Layer 3 - Library API (full power, more boilerplate) You write Playwright/Puppeteer/Rod scripts. Full control of every event but you must manage the async lifecycle yourself.

For AI agents, Layer 1 and Layer 2 are almost always preferable. Layer 3 is the implementation layer for building Layer 1/2 wrappers.

2. Headed vs Headless

  • Headed: real browser window appears. Required for user-interactive auth flows.
  • Headless: no window. Faster, suitable for automated runs after auth is established.

All major tools default to headless or can be switched with a flag.
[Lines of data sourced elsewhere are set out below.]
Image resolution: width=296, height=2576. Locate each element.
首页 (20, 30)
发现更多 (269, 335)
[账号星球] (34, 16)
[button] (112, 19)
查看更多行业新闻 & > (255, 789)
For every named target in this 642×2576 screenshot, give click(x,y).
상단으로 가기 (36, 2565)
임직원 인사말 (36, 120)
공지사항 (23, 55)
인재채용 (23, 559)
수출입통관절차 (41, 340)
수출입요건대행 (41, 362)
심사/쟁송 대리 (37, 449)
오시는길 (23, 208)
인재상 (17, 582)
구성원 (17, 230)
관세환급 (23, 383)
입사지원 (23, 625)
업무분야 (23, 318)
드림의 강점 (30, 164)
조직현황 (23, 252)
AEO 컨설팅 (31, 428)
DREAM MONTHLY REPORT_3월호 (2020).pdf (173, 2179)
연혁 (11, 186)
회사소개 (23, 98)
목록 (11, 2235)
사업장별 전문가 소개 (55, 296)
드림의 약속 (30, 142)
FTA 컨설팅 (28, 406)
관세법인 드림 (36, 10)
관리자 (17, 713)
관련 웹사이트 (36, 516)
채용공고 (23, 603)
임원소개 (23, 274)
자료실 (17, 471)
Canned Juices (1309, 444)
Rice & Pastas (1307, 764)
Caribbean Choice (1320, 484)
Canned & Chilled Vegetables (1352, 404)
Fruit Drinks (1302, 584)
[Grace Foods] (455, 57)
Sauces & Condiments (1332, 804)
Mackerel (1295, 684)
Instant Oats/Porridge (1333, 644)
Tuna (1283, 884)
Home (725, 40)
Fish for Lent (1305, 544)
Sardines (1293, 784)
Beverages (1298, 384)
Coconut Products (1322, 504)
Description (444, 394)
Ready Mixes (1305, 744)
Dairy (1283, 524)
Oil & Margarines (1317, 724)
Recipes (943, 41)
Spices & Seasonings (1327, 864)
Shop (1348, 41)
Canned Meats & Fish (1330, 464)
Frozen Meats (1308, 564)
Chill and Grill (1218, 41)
3. The Auth Handoff Problem

Most interesting pages require login. The canonical pattern for CLI agents:

  1. Trigger a headed browser so the user can see and interact with a real login form.
  2. Capture the resulting session (cookies + localStorage) into a file.
  3. Inject that file into all subsequent headless requests.

This is a one-time human action. The agent then operates fully autonomously from step 3 onward.

4. Playwright storageState JSON Format

npx playwright codegen --save-storage=auth.json writes a JSON file with this structure:

{
  "cookies": [
    {
      "name": "session",
      "value": "abc123...",
      "domain": ".example.com",
      "path": "/",
      "expires": 1771234567.0,
      "httpOnly": true,
      "secure": true,
      "sameSite": "Lax"
    }
  ],
  "origins": [
    {
      "origin": "https://example.com",
      "localStorage": [
        { "name": "auth_token", "value": "eyJ..." }
      ]
    }
  ]
}

This file is directly understood by --load-storage, by Playwright MCP's --storage-state, and can be converted to Netscape cookies.txt for curl/wget/yt-dlp.

5. Netscape cookies.txt Format

The Netscape cookie file format is a 7-field tab-separated text file:

# Netscape HTTP Cookie File
# Generated by browser-automation tool

.example.com	TRUE	/	TRUE	1771234567	session	abc123...
example.com	FALSE	/api	FALSE	0	csrf_token	xyz789

Fields: domain, include_subdomains (TRUE/FALSE), path, https_only (TRUE/FALSE), expires_unix_epoch (0 = session cookie), name, value.

Lines starting with # are comments. Lines starting with #HttpOnly_ indicate HttpOnly cookies.

Used by: curl -b cookies.txt, wget --load-cookies, yt-dlp --cookies, httpx.


Tools Reference

Playwright CLI (npx playwright)

Installation: npm install -D playwright or npm install -g playwright

Core commands:

Command What it does Key flags
npx playwright codegen [url] Opens headed browser, records interactions to test script --save-storage=auth.json, -o out.js, --target python
npx playwright screenshot [url] [file] Headless screenshot --full-page, --load-storage=auth.json, -b chromium|firefox|webkit
npx playwright pdf [url] [file] Save page as PDF (Chromium only) --paper-format=A4, --load-storage=auth.json
npx playwright open [url] Open headed browser interactively --load-storage=auth.json, --save-storage=auth.json
npx playwright show-trace [file] View recorded trace --port 9323

The auth handoff in two commands:

# Step 1: User logs in (headed browser opens, user sees real page)
npx playwright codegen --save-storage=auth.json https://example.com/login
# (user logs in manually, closes browser, auth.json now has cookies)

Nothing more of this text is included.